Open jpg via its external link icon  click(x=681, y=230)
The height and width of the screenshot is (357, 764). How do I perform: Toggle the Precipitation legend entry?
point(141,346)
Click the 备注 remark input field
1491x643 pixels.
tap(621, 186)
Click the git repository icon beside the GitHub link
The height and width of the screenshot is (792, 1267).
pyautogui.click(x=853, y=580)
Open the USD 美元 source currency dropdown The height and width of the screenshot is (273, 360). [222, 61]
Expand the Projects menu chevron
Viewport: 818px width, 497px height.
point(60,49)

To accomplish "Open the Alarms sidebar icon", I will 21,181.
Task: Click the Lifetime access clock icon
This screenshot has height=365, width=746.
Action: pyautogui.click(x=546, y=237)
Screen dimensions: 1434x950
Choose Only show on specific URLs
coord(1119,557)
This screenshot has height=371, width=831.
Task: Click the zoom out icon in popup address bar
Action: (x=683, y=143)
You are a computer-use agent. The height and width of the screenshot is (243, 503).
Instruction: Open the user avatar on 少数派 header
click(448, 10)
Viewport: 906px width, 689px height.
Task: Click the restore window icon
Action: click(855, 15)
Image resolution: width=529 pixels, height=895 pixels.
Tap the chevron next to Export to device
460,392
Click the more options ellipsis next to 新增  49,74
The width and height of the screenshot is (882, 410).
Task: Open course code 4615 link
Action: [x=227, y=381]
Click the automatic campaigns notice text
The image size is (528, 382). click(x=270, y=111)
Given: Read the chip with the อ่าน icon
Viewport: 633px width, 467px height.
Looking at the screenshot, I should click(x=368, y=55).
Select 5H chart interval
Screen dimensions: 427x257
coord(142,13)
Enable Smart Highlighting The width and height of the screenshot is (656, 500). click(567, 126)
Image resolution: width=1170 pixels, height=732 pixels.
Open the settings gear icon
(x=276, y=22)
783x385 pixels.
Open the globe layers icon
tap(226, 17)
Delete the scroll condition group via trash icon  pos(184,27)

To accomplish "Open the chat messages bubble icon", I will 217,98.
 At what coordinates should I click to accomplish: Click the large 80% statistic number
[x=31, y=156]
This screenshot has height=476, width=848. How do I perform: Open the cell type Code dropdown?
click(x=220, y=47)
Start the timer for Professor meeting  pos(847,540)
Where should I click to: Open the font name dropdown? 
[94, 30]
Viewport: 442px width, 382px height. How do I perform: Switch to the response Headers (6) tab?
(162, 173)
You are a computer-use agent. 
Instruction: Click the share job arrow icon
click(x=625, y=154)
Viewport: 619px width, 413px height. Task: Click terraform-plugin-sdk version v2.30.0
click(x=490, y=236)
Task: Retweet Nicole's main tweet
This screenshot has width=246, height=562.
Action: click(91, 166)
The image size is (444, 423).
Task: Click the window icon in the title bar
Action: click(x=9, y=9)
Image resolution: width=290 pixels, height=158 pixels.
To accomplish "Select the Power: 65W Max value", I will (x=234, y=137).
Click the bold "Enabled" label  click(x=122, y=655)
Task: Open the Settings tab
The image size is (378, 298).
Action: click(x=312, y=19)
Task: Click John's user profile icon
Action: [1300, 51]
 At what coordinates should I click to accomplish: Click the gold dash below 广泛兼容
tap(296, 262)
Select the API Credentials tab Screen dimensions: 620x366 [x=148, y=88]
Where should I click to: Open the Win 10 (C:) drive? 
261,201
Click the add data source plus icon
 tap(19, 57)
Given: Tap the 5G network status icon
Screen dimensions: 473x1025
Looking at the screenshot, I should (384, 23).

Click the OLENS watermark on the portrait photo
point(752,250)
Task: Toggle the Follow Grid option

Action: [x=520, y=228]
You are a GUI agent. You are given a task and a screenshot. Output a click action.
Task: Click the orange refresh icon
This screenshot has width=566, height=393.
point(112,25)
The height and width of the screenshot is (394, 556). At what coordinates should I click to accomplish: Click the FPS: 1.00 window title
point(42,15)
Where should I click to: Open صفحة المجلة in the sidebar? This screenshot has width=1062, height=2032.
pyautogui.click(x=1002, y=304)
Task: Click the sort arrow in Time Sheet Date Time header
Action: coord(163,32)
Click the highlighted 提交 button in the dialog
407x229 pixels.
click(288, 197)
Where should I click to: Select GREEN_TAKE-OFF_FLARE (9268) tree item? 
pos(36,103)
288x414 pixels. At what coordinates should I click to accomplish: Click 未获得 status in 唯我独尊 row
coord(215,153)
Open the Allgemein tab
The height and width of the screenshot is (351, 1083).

──────────

* _Assignment_
Copy out the range of lines above starting at the line with "You are a computer-use agent. The" and ending at the line with "Image resolution: width=290", exactly and including both.

* _Answer space_
You are a computer-use agent. The height and width of the screenshot is (243, 503).
Instruction: Open the user avatar on 少数派 header
click(448, 10)
Viewport: 906px width, 689px height.
Task: Click the restore window icon
Action: click(855, 15)
Image resolution: width=529 pixels, height=895 pixels.
Tap the chevron next to Export to device
460,392
Click the more options ellipsis next to 新增  49,74
The width and height of the screenshot is (882, 410).
Task: Open course code 4615 link
Action: [x=227, y=381]
Click the automatic campaigns notice text
The image size is (528, 382). click(x=270, y=111)
Given: Read the chip with the อ่าน icon
Viewport: 633px width, 467px height.
Looking at the screenshot, I should click(x=368, y=55).
Select 5H chart interval
Screen dimensions: 427x257
coord(142,13)
Enable Smart Highlighting The width and height of the screenshot is (656, 500). click(567, 126)
Image resolution: width=1170 pixels, height=732 pixels.
Open the settings gear icon
(x=276, y=22)
783x385 pixels.
Open the globe layers icon
tap(226, 17)
Delete the scroll condition group via trash icon  pos(184,27)

To accomplish "Open the chat messages bubble icon", I will 217,98.
 At what coordinates should I click to accomplish: Click the large 80% statistic number
[x=31, y=156]
This screenshot has height=476, width=848. How do I perform: Open the cell type Code dropdown?
click(x=220, y=47)
Start the timer for Professor meeting  pos(847,540)
Where should I click to: Open the font name dropdown? 
[94, 30]
Viewport: 442px width, 382px height. How do I perform: Switch to the response Headers (6) tab?
(162, 173)
You are a computer-use agent. 
Instruction: Click the share job arrow icon
click(x=625, y=154)
Viewport: 619px width, 413px height. Task: Click terraform-plugin-sdk version v2.30.0
click(x=490, y=236)
Task: Retweet Nicole's main tweet
This screenshot has width=246, height=562.
Action: click(91, 166)
The image size is (444, 423).
Task: Click the window icon in the title bar
Action: click(x=9, y=9)
Image resolution: width=290 pixels, height=158 pixels.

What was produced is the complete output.